## WHAT YOU SHOULD DO
Retype the line in which "Task: Close the active tab with red X" appears, then every line after it until the records end. Leave out the pictures.

## GIVEN RECORDS

'''

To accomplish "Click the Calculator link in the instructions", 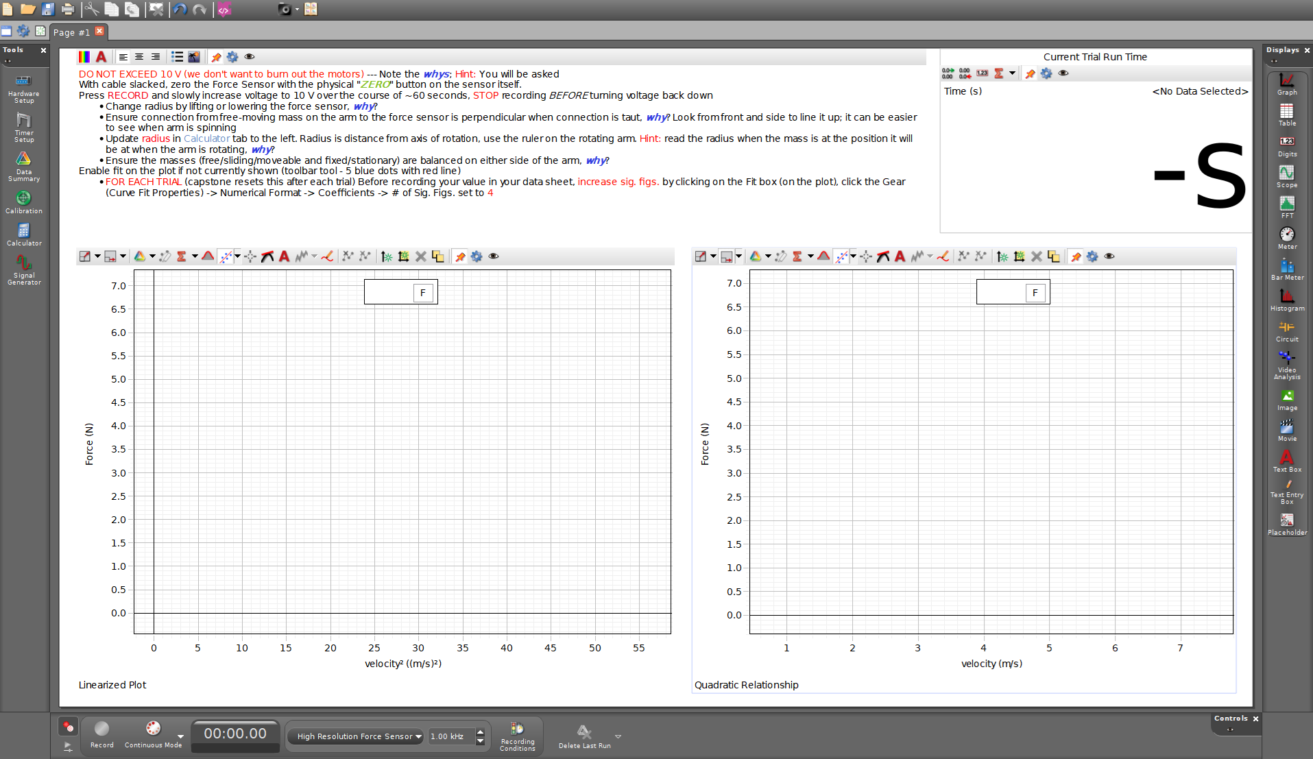I will pyautogui.click(x=206, y=138).
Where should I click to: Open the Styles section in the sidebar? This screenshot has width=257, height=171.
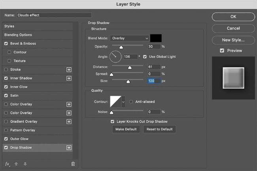pyautogui.click(x=9, y=26)

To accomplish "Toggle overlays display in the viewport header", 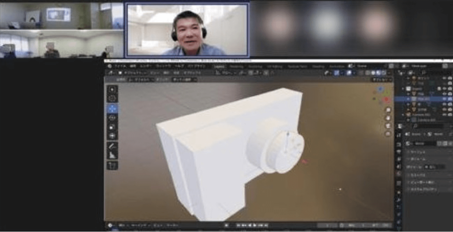I will 349,73.
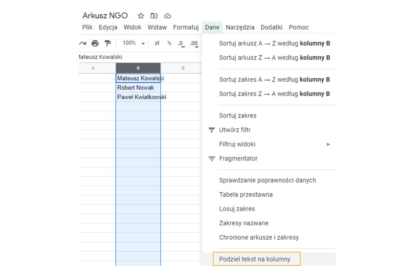Image resolution: width=415 pixels, height=277 pixels.
Task: Select the paint format roller icon
Action: click(x=108, y=43)
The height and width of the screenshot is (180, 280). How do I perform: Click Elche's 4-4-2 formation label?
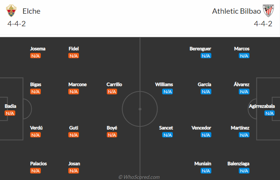[16, 24]
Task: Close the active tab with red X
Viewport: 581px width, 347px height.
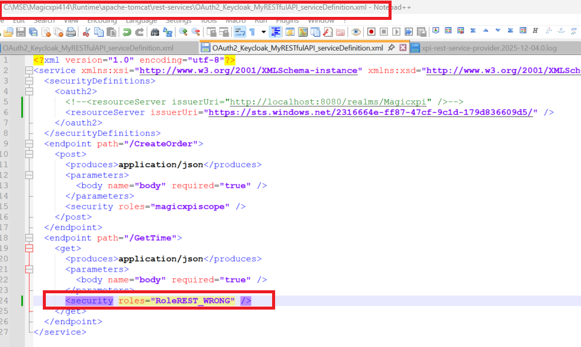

'''

## TASK ANSWER
Task: Close the active tab with red X
Viewport: 581px width, 347px height.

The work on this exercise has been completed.